WASHINGTON – (CT&P) – After seeing his poll numbers plummet over recent weeks because of his complete ignorance regarding foreign policy, GOP presidential candidate Dr. Ben Carson has agreed to separate another set of conjoined twins live on national television.
Carson is scheduled to perform the surgery the week before Christmas, and an 800 number and dedicated web site will be available for contributions to his campaign during the event. Carson plans on cutting the normally nine hour operation down to a mere three hours so he can perform the entire surgery in prime time.
In order to emphasize his surgical expertise, Carson plans limit his instruments to a hacksaw, a pair of garden shears, and a curling iron to cauterize the wound in order to stem blood loss.

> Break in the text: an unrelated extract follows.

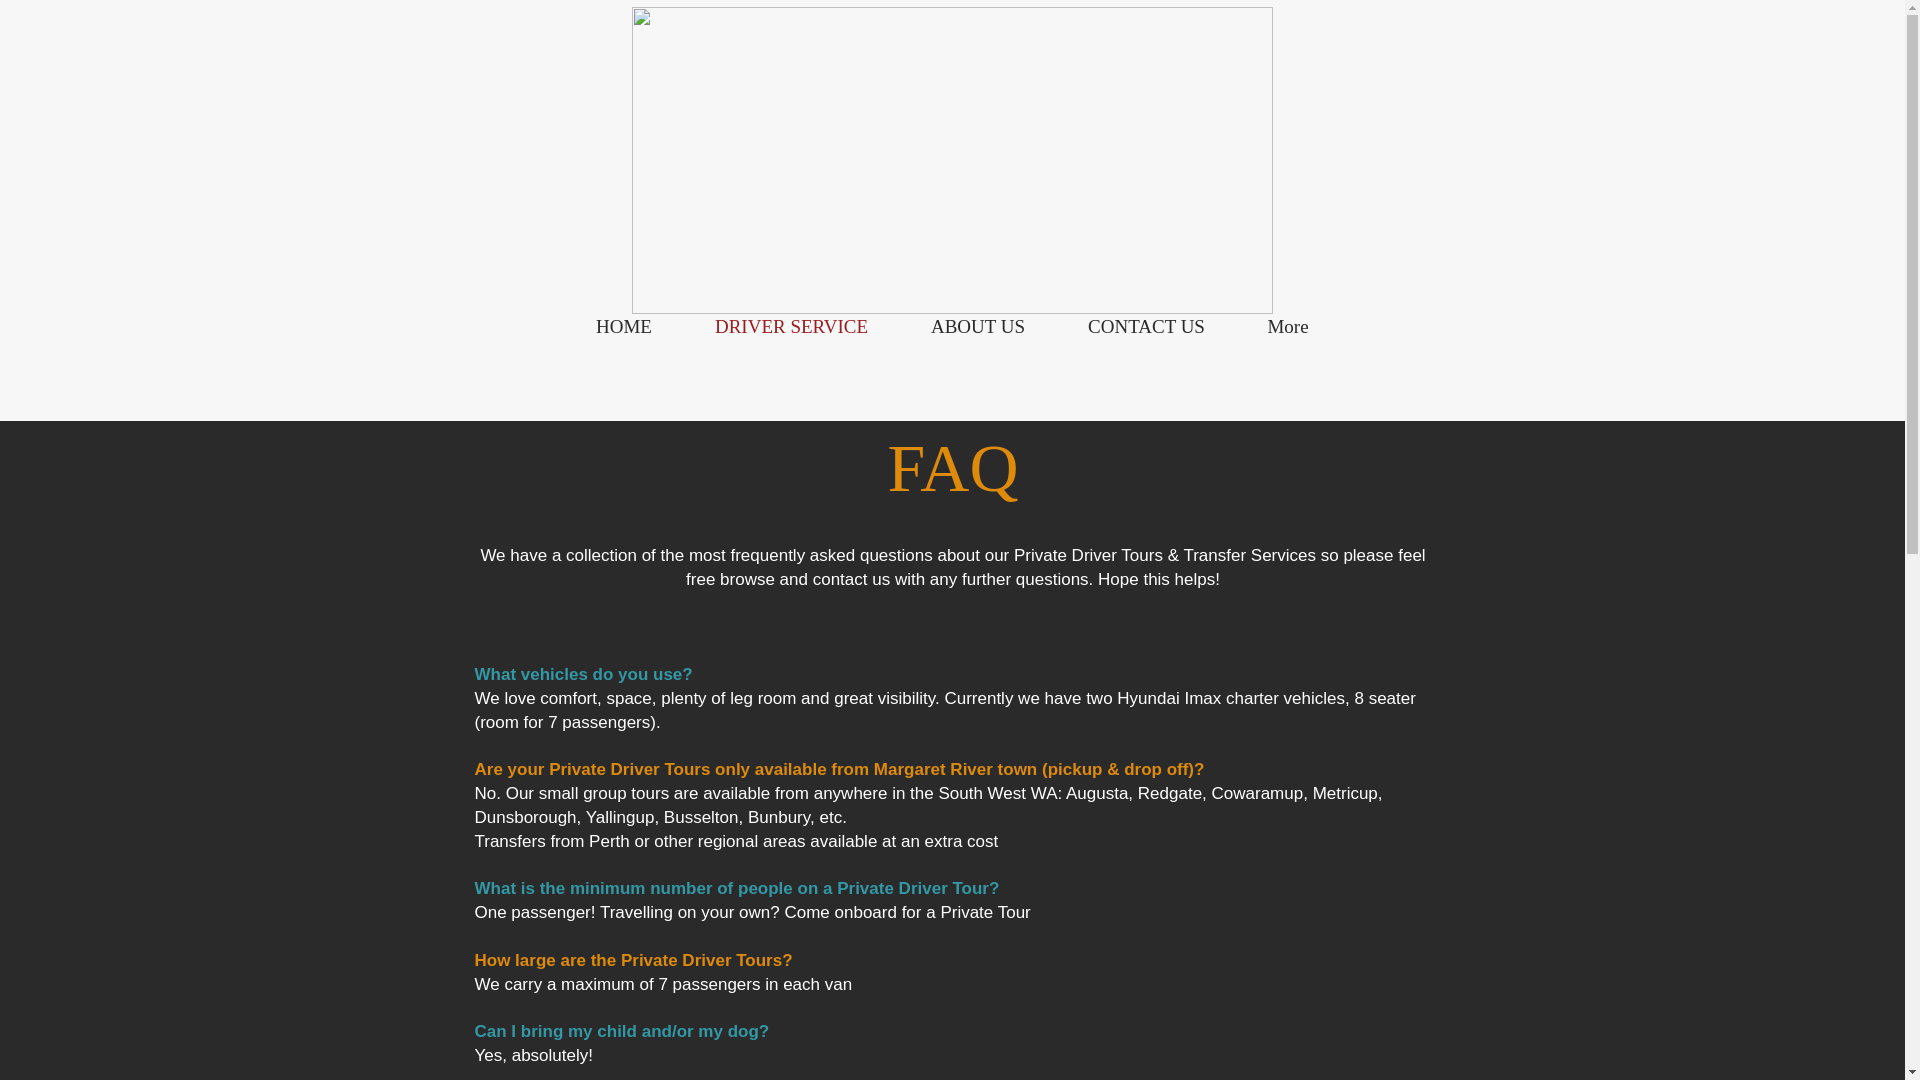 This screenshot has width=1920, height=1080. I want to click on DRIVER SERVICE, so click(792, 326).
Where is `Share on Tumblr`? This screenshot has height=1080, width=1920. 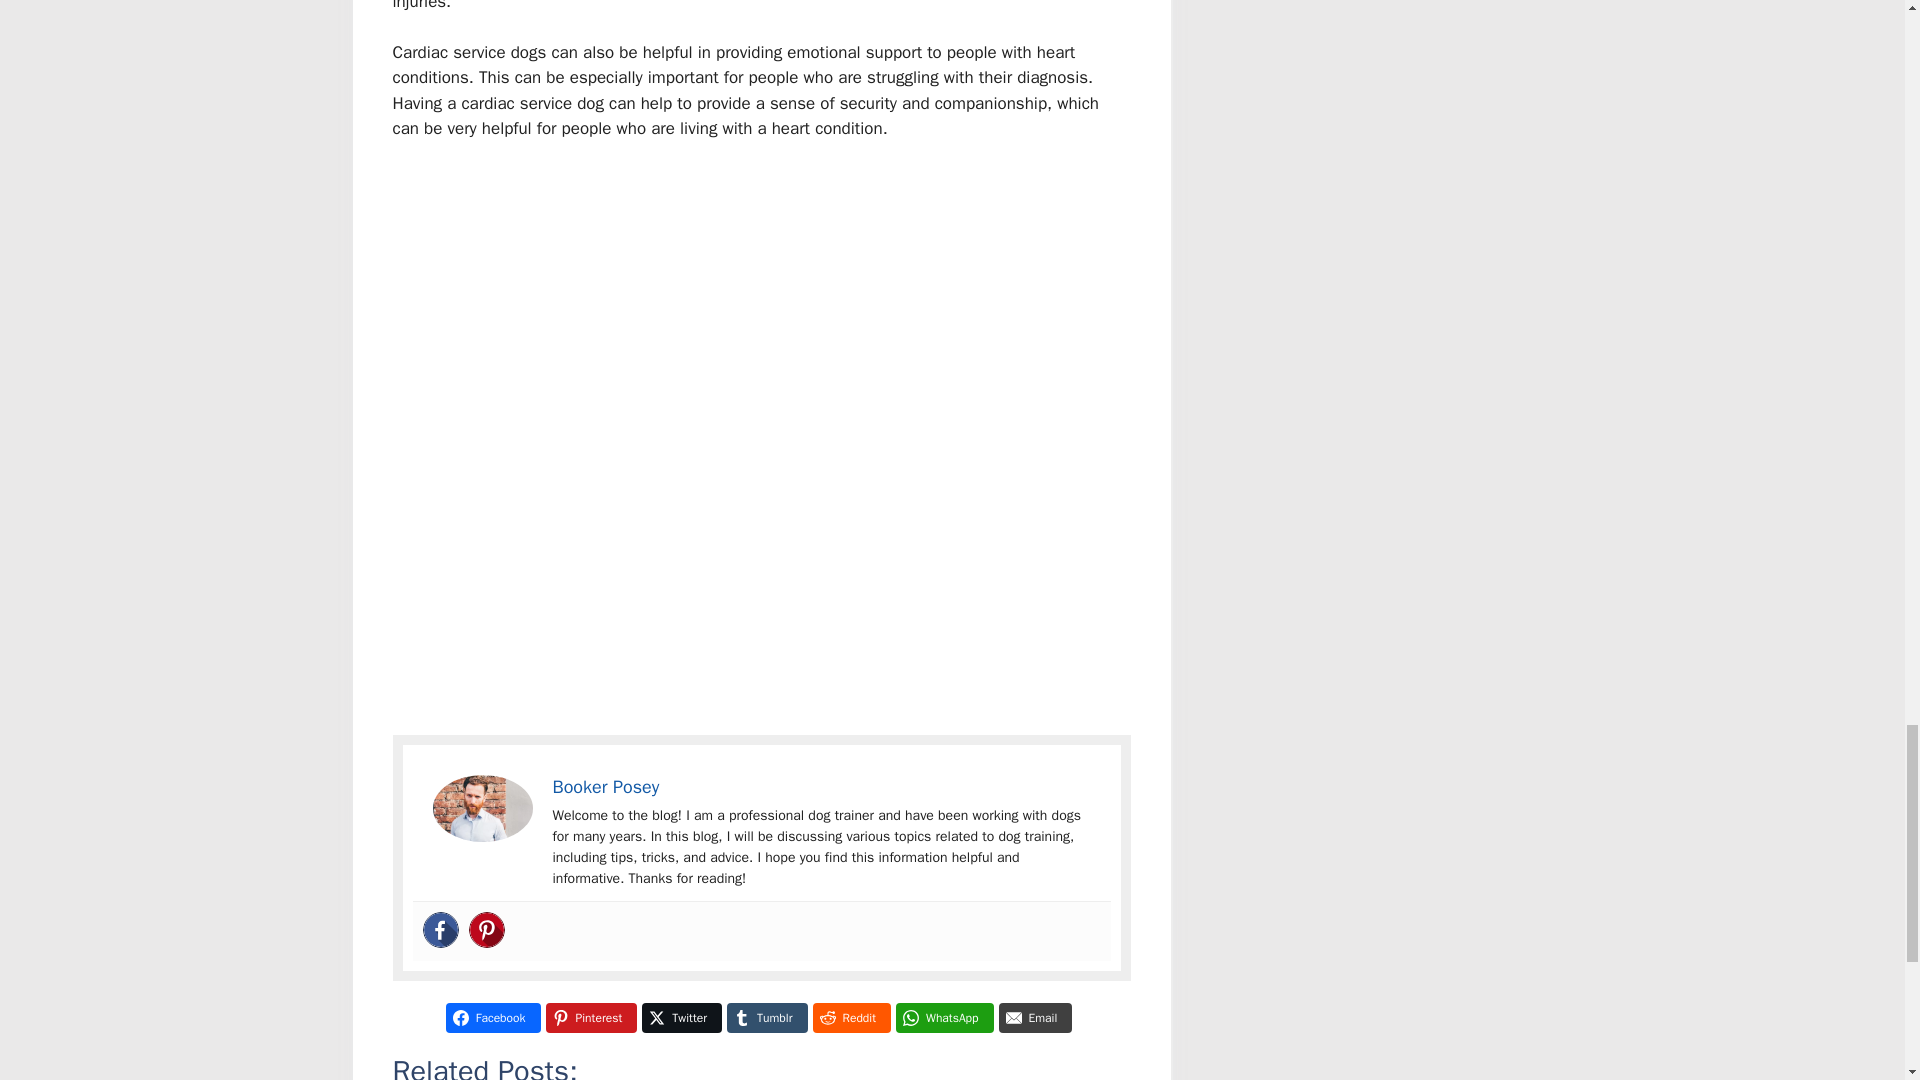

“Dr. Carson hopes that by replicating the operation that made him famous, but in more spectacular fashion, he can rejuvenate his campaign and retake the initiative,” said Carson campaign manager Barry Bennett.
“This time the operation will be on national television and Dr. Carson will emphasize speed instead of precision. Hopefully the American public will be impressed enough with Dr. Carson’s skill as a surgeon that they’ll forget that he’s a fucking moron when it comes to almost every other subject.”
Experts predict that the unorthodox technique will render basically the same results as his prior efforts with conjoined twins, most of whom are unable to speak or feed themselves even after years of therapy.
“Results are not what’s important here,” said Bennett. “You have to remember that Dr. Carson is a Republican.”